When neither dockerfile is set nor a Dockerfile exists in the resolved context directory, sew skips docker build entirely but still pushes the image to the cluster and restarts workloads. Use this for pre-only builds that pull or tag images without building them.

Running builds#

sew build

This builds every entry in declaration order, pushes each image to the cluster’s preload registry, and restarts any Deployment or StatefulSet that references the image. In the example above, sew build runs emissary first (pull + tag + push) then aes (vendorize + docker build + push). Build output is captured in ~/.sew/logs/build/build.log and the terminal shows a clean progress view.

Building a subset#

Pass one or more names to build only what you need:

sew build aes

Once the Emissary base image is cached in the cluster, you typically only rebuild aes during iteration. You can also pass multiple names:

sew build emissary aes

Skipping pre-build commands#

When you’ve already vendorized locally and just want to rebuild the Docker image:

sew build --skip-pre aes

Building without restarting#

Push the image to the registry but don’t trigger a rollout restart:

sew build --no-restart aes

Creating and building in one step#

If you don’t have a cluster yet, --create creates one before building. When the cluster already exists, the flag is silently ignored:

sew build --create

This runs the full sew create flow (preload, cluster, component install) then proceeds with the builds. You can pass context flags too – they’re forwarded to the creation step:

sew build --create --skip-pre aes

This is the fastest way to go from a clean machine to running your local code on a cluster.

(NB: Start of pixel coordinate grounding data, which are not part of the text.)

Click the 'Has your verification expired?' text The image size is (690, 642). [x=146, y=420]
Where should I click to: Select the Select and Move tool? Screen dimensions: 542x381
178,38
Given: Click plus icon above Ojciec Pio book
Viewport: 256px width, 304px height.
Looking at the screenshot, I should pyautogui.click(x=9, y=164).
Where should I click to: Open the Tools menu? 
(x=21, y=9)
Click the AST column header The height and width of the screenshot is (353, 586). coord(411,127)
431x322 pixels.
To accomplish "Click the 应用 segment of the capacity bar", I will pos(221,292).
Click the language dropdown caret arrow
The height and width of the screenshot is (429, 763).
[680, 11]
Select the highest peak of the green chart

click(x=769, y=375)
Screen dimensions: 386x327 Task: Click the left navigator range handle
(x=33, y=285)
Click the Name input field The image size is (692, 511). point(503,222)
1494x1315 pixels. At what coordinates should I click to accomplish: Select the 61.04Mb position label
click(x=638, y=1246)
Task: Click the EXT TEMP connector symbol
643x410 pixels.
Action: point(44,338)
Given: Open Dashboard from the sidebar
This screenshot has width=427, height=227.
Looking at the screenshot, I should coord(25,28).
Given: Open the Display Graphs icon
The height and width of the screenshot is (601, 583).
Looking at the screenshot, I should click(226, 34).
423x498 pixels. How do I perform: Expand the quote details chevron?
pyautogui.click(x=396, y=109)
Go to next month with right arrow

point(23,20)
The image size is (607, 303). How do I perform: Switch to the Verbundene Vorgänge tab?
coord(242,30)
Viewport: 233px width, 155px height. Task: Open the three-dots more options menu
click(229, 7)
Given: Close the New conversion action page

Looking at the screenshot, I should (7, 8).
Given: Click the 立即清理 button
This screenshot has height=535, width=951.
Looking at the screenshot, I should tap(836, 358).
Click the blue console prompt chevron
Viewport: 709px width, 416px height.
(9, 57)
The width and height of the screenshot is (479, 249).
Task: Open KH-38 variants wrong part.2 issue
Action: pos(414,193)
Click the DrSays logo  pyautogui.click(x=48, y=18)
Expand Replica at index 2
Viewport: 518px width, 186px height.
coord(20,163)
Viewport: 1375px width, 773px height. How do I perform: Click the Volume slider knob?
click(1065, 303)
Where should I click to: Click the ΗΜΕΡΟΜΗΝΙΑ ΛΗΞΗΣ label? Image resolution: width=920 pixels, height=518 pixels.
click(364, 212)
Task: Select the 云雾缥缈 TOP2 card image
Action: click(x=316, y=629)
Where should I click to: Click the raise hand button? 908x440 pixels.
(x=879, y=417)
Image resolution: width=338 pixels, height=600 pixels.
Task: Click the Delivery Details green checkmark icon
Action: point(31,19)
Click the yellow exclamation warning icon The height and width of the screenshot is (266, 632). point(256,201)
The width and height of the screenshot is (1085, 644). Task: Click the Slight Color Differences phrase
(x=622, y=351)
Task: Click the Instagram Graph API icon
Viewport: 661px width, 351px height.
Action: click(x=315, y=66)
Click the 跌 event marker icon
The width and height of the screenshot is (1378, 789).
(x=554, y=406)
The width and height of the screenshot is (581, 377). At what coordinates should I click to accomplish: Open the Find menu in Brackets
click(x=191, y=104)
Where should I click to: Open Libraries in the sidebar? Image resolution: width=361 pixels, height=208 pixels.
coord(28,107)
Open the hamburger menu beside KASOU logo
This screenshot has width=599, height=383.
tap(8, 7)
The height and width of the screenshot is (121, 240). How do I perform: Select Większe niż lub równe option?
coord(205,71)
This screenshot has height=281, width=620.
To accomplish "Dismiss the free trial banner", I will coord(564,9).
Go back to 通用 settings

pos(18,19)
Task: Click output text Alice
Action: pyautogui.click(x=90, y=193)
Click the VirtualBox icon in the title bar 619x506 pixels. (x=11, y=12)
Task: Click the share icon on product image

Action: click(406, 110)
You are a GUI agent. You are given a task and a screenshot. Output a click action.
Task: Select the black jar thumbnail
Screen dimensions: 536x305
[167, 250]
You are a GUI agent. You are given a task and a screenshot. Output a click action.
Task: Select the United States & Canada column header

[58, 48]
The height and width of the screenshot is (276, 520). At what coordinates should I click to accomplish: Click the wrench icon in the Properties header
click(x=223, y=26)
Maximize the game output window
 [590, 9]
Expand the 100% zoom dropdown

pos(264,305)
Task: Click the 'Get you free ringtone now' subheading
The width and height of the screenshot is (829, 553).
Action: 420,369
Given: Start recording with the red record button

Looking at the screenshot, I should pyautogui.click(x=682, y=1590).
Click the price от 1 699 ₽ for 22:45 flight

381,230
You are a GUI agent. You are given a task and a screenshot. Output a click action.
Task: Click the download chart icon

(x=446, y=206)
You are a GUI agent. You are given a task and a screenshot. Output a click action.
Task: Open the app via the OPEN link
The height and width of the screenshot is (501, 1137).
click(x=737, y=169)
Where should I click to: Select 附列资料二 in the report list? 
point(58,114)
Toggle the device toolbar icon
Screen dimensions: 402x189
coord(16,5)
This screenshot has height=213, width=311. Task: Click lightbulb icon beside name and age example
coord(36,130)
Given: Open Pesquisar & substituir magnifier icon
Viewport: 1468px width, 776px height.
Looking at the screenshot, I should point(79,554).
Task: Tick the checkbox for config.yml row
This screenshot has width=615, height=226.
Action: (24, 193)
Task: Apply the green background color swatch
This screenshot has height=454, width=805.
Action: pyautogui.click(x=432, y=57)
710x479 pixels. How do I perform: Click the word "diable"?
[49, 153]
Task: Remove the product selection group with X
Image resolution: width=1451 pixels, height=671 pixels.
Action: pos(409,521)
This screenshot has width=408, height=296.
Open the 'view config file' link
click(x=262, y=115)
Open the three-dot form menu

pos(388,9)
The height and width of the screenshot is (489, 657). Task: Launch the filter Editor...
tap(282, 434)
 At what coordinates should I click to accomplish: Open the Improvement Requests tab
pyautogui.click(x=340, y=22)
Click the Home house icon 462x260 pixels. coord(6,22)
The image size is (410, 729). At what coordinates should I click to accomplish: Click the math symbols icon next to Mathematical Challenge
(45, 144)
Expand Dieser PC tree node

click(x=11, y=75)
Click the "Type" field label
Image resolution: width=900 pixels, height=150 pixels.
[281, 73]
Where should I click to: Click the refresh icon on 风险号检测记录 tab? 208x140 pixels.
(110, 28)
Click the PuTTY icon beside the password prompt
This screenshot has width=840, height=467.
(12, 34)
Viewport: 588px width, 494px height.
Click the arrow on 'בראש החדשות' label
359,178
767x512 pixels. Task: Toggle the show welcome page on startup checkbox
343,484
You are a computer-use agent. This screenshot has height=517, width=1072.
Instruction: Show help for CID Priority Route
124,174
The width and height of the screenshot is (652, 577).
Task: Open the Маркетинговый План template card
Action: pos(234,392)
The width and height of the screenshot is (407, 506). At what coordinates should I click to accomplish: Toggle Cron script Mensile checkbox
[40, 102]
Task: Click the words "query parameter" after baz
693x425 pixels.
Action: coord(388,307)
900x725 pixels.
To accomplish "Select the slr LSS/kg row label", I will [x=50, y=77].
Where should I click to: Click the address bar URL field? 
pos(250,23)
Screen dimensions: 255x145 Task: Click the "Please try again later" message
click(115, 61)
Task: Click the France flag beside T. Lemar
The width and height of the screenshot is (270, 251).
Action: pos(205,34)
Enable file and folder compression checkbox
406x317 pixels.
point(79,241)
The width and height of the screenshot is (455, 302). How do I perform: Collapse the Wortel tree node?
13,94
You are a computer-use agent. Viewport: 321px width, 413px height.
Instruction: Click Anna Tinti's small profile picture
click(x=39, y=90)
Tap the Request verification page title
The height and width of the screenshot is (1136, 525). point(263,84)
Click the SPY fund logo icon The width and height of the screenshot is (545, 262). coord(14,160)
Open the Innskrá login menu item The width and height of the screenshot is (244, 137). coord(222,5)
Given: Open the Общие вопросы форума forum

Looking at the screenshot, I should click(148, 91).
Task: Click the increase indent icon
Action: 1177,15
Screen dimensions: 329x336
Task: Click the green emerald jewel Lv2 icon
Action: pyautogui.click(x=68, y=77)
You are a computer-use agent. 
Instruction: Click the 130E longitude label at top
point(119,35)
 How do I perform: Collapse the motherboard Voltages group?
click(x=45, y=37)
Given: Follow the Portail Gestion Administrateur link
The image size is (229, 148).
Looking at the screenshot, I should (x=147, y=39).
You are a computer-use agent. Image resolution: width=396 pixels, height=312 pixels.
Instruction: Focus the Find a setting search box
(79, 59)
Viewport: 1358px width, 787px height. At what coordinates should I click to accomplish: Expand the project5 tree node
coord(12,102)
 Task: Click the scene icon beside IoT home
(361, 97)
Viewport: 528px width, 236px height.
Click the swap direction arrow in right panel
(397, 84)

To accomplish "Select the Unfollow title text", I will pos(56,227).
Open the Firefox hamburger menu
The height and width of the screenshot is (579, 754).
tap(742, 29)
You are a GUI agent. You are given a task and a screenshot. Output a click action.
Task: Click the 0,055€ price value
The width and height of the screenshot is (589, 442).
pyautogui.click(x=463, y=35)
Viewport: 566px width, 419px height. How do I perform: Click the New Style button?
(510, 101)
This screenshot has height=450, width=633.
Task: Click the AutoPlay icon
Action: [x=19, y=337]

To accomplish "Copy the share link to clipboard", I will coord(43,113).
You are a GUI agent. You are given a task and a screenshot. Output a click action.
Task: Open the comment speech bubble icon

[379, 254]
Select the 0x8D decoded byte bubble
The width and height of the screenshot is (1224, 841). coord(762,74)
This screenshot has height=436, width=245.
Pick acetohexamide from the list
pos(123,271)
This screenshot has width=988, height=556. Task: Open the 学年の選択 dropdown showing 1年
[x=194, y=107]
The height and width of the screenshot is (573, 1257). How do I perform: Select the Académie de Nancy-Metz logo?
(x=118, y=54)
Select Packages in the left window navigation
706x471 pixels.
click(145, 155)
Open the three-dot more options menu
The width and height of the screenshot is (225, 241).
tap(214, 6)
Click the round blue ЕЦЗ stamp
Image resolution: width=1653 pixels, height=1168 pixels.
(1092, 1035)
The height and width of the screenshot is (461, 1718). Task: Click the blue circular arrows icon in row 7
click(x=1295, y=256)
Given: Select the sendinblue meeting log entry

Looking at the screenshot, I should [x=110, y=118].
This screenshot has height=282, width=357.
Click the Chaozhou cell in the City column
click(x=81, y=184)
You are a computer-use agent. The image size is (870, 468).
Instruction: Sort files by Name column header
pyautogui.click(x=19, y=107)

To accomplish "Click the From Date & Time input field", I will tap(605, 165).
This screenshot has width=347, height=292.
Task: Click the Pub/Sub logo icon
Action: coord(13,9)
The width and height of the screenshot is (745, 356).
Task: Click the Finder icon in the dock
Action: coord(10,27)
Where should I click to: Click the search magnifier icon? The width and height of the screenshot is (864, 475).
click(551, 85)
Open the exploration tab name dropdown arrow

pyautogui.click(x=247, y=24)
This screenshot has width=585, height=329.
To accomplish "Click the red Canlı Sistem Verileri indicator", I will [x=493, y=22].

How builds interact with preloading#

When builds is configured, sew automatically excludes build images from the preload list during sew create. The edge-stack context preloads docker.io/datawire/aes:3.12.7, but since the aes build targets the same image tag, sew skips pulling it from the remote registry – it knows a local build will replace it.

This works transparently with both merge and replace preload modes. You don’t need to manually add skip entries for your build images.

Flags reference#

FlagDescription
--createCreate the cluster if it doesn’t exist
--skip-preSkip pre-build commands, go straight to docker build
--no-restartBuild and push but don’t restart workloads
--name <cluster>Target a specific cluster (default: from config)

Build logs#

All build output is written to ~/.sew/logs/build/build.log. When a step fails, sew points you to the log file:

  ✗ Running pre-build commands (failed after 12.3s)
    See logs: /home/user/.sew/logs/build/build.log

Patching a running cluster#

sew build is for local code changes. When you need to bump an upstream image tag, change a Helm chart version, or tweak values on a running cluster without recreating it, use sew patch.

Write a patch file with the components you want to upgrade:

components:
  - name: edge-stack
    helm:
      values:
        emissary-ingress:
          image:
            tag: 3.13.0

Then apply it:

sew patch upgrade.yaml

sew merges the patch into the resolved context and upgrades only the named components – everything else is left untouched. You can preview the changes before applying them:

sew patch upgrade.yaml --dry-run

This runs a server-side dry-run and prints a colored diff of what would change.

See the patch command reference for the full set of flags and merge rules.